READ MORE: Carbon capture explained ahead of Rishi Sunak's Scotland visit

READ MORE Carbon capture project will help ensure just transition – Scottish Government

Or, do we trust, instead,  our current UK Prime Minister, who according to a recent report in the Mirror, was helped in his race to number 10 by donors with fossil fuel links helped fund his leadership race – and was given, over the past year, £530,000 in funds “from supporters with interests in oil, gas and aviation”?

We mustn’t lose sight of the fact that the emissions that come attached to these licenses are real - even if this latest announcement does come with the seeming ‘get out of jail free’ card of a carbon capture project.

According to one piece of Greenpeace research, licences the UK has approved in the last two years will result in carbon dioxide matching the annual emissions of Denmark - and are equivalent to the annual emissions of nearly 14 million cars. That’s before any of the new potential licenses are granted.

We in the UK think we are a special case - or at least some of our leaders seem to think that way. We perhaps feel like we’ve led the way on Net Zero, even hosted COP26, and that now we can sit back and focus on something more near-term, and not worry about what the rest of the world thinks us “selfish” (as Jamie Livingstone, head of Oxfam Scotland called yesterday's announcement).

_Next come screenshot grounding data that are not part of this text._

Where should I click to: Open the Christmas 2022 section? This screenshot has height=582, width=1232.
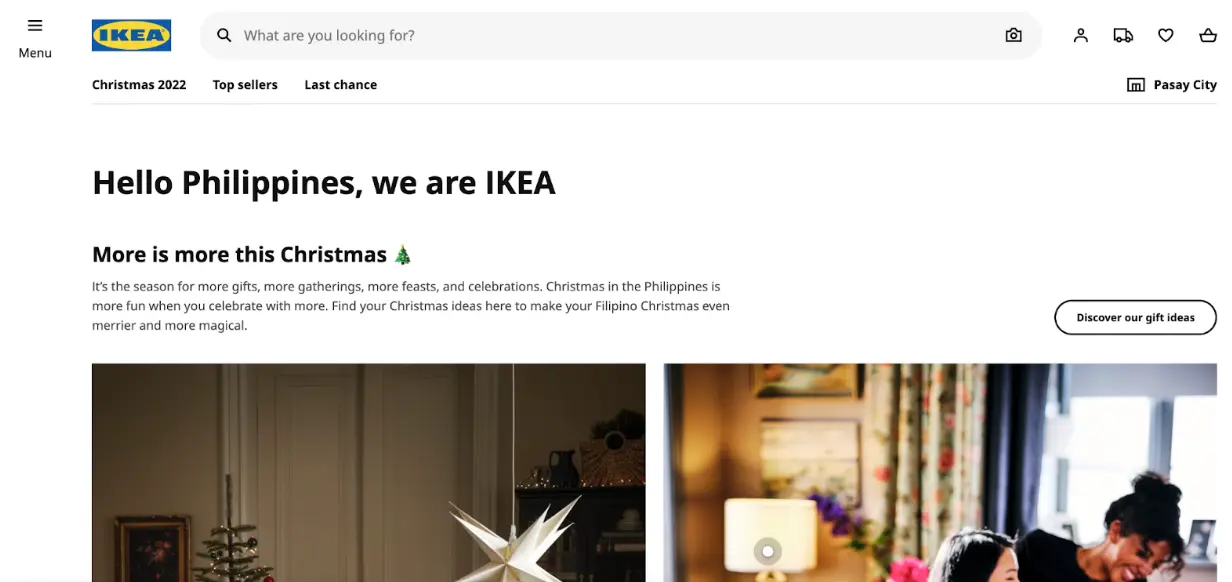pyautogui.click(x=139, y=84)
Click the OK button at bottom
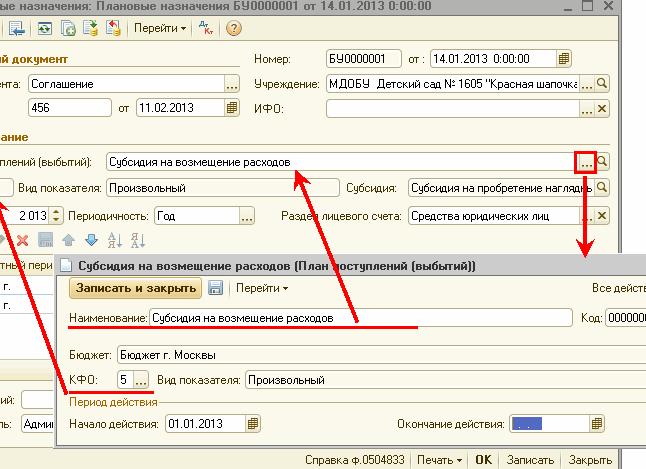646x469 pixels. click(x=484, y=460)
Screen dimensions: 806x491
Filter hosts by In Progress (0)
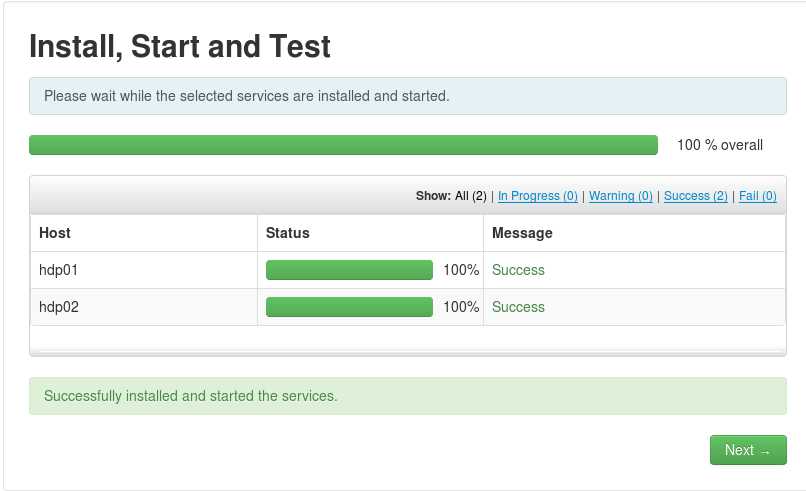point(537,196)
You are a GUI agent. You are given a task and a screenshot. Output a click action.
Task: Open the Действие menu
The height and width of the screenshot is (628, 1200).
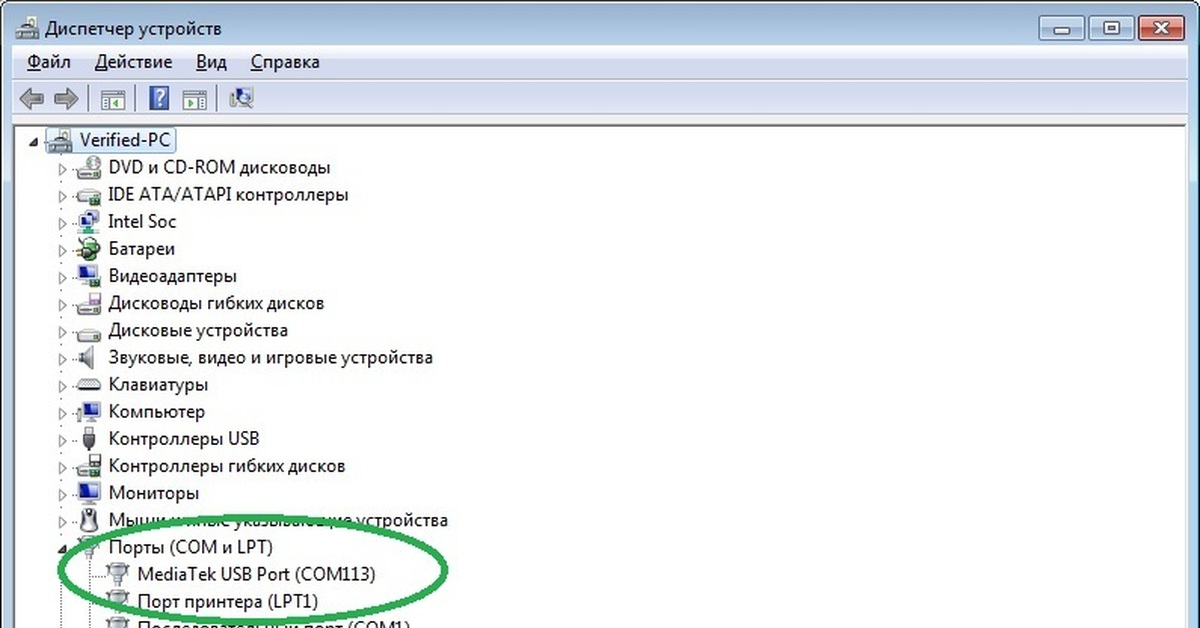133,62
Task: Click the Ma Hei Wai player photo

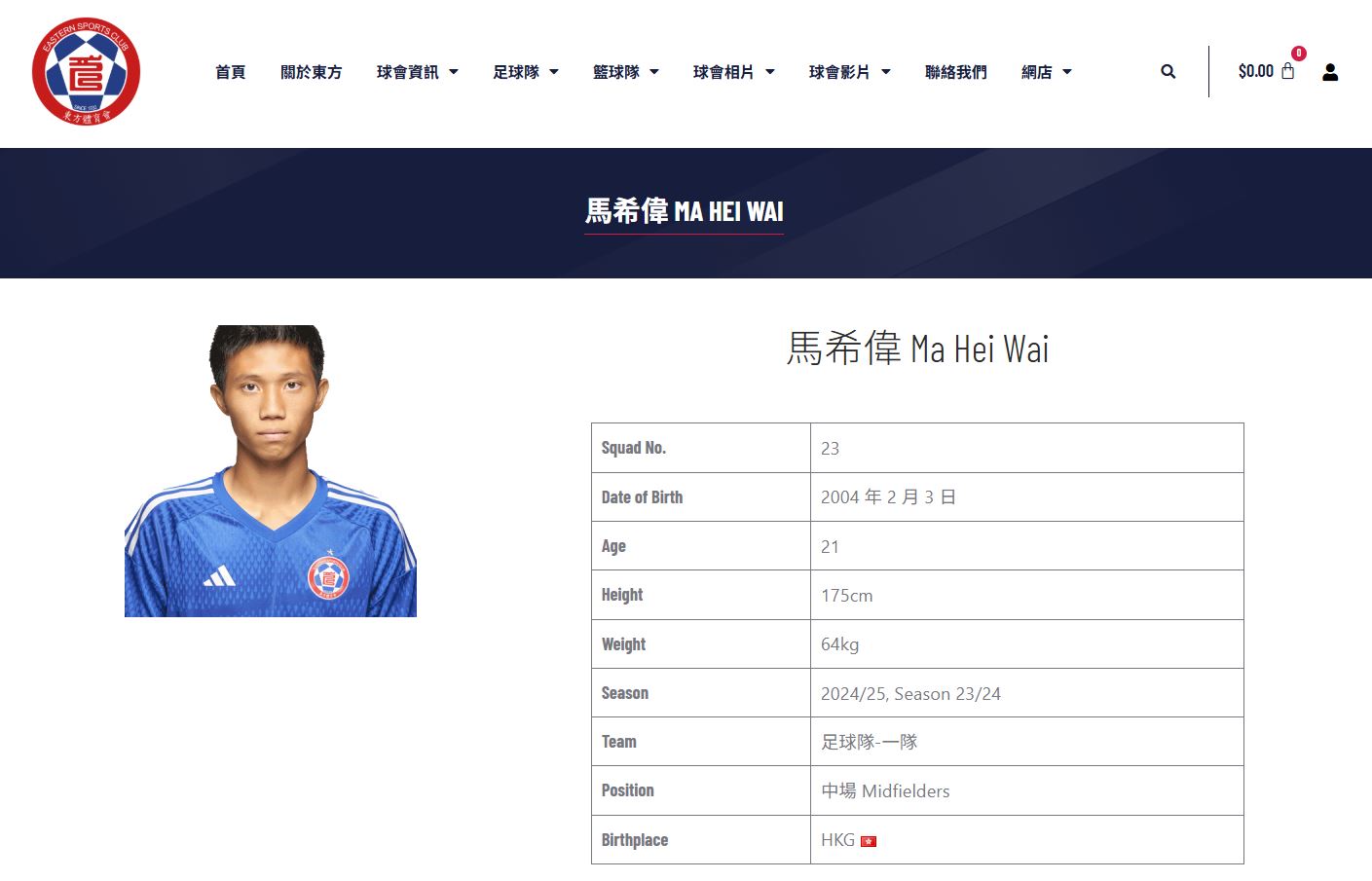Action: pos(271,471)
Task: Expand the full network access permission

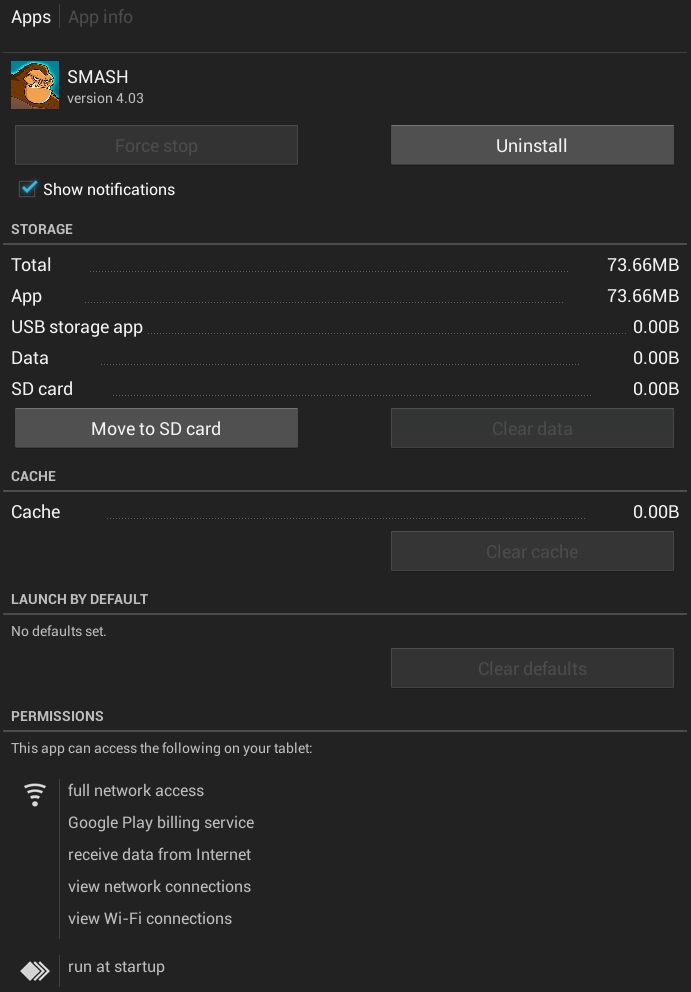Action: point(136,790)
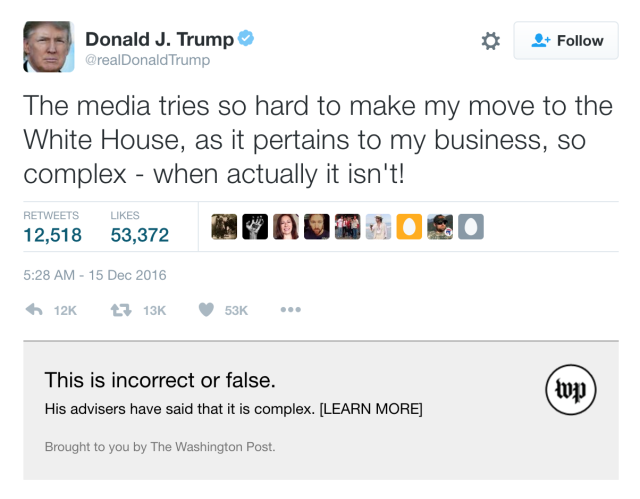Click the black hand-print avatar
640x499 pixels.
(255, 227)
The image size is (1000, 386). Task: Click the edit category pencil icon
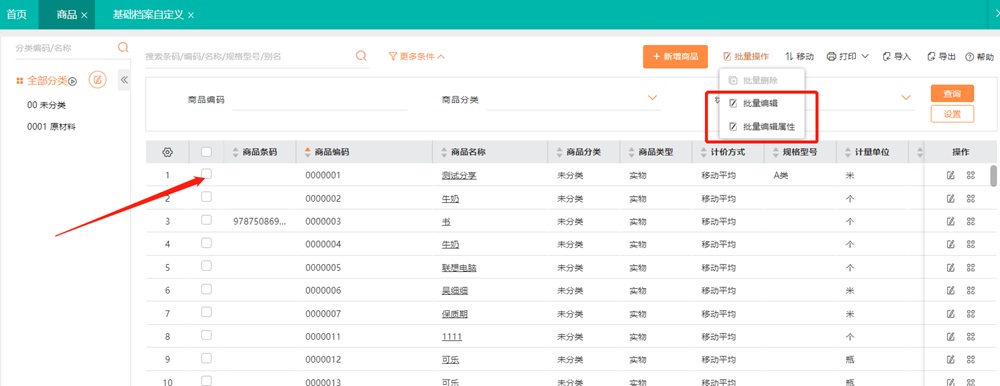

We even seem to view our own oil and gas as so special that often we exaggerate the degree to which it leads in terms of emissions intensity. On this, some other countries, by the way, do better than us, including Norway, from whom we currently import most gas. 

Let's keep in mind that when the generations of the future look back, none of our excuses are likely to count for that much. What will count in the end is the emissions we cut. Those we capture will count too. But the cutting is the job that we can't afford to excuse ourselves from - and that is about clean energy, not the oil and gas of the past.